Dataset extract.
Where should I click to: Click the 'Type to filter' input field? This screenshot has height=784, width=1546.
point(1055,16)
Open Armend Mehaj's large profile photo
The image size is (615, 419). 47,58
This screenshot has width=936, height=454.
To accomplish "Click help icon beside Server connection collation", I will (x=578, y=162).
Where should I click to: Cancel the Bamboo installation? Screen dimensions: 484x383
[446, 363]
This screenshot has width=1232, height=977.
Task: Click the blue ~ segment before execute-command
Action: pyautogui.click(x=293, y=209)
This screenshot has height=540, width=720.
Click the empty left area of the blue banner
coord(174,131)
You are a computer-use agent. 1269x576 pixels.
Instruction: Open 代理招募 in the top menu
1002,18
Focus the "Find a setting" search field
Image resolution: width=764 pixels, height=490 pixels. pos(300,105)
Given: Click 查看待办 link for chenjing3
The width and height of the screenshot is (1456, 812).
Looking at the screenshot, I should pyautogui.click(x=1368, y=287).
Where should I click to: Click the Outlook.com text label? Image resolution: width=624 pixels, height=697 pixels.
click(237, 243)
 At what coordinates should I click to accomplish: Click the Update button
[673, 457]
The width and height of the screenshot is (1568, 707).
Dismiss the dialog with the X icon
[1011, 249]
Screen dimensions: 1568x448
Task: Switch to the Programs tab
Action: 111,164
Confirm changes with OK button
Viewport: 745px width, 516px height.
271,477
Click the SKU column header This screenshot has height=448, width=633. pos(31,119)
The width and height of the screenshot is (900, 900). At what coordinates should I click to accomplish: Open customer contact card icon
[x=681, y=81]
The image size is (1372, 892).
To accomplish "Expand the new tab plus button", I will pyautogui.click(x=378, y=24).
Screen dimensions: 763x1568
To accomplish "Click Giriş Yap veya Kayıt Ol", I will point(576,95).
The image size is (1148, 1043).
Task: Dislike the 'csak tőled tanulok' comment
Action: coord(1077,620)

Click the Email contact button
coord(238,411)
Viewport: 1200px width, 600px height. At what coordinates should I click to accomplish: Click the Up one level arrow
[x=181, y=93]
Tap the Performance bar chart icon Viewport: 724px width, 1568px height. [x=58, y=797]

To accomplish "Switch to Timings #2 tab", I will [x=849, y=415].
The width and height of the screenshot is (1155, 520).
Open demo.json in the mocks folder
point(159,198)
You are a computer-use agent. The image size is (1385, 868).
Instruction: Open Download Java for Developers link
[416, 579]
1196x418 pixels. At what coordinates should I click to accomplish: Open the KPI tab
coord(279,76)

Work required. Reproduce all of the rows above verbatim, line for line.

Answer to this task.
Where should I click to: Click the 'Type to filter' input field? This screenshot has height=784, width=1546.
point(1055,16)
Open Armend Mehaj's large profile photo
The image size is (615, 419). 47,58
This screenshot has width=936, height=454.
To accomplish "Click help icon beside Server connection collation", I will (x=578, y=162).
Where should I click to: Cancel the Bamboo installation? Screen dimensions: 484x383
[446, 363]
This screenshot has width=1232, height=977.
Task: Click the blue ~ segment before execute-command
Action: pyautogui.click(x=293, y=209)
This screenshot has height=540, width=720.
Click the empty left area of the blue banner
coord(174,131)
You are a computer-use agent. 1269x576 pixels.
Instruction: Open 代理招募 in the top menu
1002,18
Focus the "Find a setting" search field
Image resolution: width=764 pixels, height=490 pixels. pos(300,105)
Given: Click 查看待办 link for chenjing3
The width and height of the screenshot is (1456, 812).
Looking at the screenshot, I should pyautogui.click(x=1368, y=287).
Where should I click to: Click the Outlook.com text label? Image resolution: width=624 pixels, height=697 pixels.
click(237, 243)
 At what coordinates should I click to accomplish: Click the Update button
[673, 457]
The width and height of the screenshot is (1568, 707).
Dismiss the dialog with the X icon
[1011, 249]
Screen dimensions: 1568x448
Task: Switch to the Programs tab
Action: 111,164
Confirm changes with OK button
Viewport: 745px width, 516px height.
271,477
Click the SKU column header This screenshot has height=448, width=633. pos(31,119)
The width and height of the screenshot is (900, 900). At what coordinates should I click to accomplish: Open customer contact card icon
[x=681, y=81]
The image size is (1372, 892).
To accomplish "Expand the new tab plus button", I will pyautogui.click(x=378, y=24).
Screen dimensions: 763x1568
To accomplish "Click Giriş Yap veya Kayıt Ol", I will point(576,95).
The image size is (1148, 1043).
Task: Dislike the 'csak tőled tanulok' comment
Action: coord(1077,620)

Click the Email contact button
coord(238,411)
Viewport: 1200px width, 600px height. At what coordinates should I click to accomplish: Click the Up one level arrow
[x=181, y=93]
Tap the Performance bar chart icon Viewport: 724px width, 1568px height. [x=58, y=797]

To accomplish "Switch to Timings #2 tab", I will [x=849, y=415].
The width and height of the screenshot is (1155, 520).
Open demo.json in the mocks folder
point(159,198)
You are a computer-use agent. The image size is (1385, 868).
Instruction: Open Download Java for Developers link
[416, 579]
1196x418 pixels. At what coordinates should I click to accomplish: Open the KPI tab
coord(279,76)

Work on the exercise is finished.